Stored records
========================================
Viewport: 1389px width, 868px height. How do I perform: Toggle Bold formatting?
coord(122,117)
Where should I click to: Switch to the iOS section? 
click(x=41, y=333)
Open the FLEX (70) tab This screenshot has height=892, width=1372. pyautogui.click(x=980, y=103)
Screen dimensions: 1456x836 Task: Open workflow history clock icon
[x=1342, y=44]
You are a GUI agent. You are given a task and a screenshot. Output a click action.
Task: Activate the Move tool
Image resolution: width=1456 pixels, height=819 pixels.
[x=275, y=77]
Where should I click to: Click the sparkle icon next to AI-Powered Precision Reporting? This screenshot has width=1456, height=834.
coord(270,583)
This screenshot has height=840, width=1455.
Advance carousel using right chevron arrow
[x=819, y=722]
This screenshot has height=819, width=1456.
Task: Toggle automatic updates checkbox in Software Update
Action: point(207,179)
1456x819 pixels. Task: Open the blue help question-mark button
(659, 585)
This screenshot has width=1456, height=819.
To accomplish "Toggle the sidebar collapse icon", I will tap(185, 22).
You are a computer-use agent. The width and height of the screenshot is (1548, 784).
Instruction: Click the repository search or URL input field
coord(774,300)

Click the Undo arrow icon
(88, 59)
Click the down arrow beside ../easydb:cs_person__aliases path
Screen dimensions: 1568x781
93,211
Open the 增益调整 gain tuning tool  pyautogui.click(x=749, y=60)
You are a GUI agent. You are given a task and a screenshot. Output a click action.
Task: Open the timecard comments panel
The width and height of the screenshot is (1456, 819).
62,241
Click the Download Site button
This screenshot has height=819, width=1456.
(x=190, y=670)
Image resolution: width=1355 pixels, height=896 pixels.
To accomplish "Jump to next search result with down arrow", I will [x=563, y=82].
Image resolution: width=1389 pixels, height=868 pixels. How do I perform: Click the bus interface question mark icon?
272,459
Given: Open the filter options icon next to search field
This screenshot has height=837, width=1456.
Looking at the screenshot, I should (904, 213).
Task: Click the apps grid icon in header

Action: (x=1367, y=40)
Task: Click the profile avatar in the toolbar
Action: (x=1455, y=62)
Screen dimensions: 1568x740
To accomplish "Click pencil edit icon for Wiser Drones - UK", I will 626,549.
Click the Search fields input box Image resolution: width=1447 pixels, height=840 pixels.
========================================
Task to carry out — The lines to copy are those above that contain "accomplish".

Response to this task —
To accomplish "Toggle the sidebar collapse icon", I will tap(185, 22).
To accomplish "Jump to next search result with down arrow", I will [x=563, y=82].
To accomplish "Click pencil edit icon for Wiser Drones - UK", I will 626,549.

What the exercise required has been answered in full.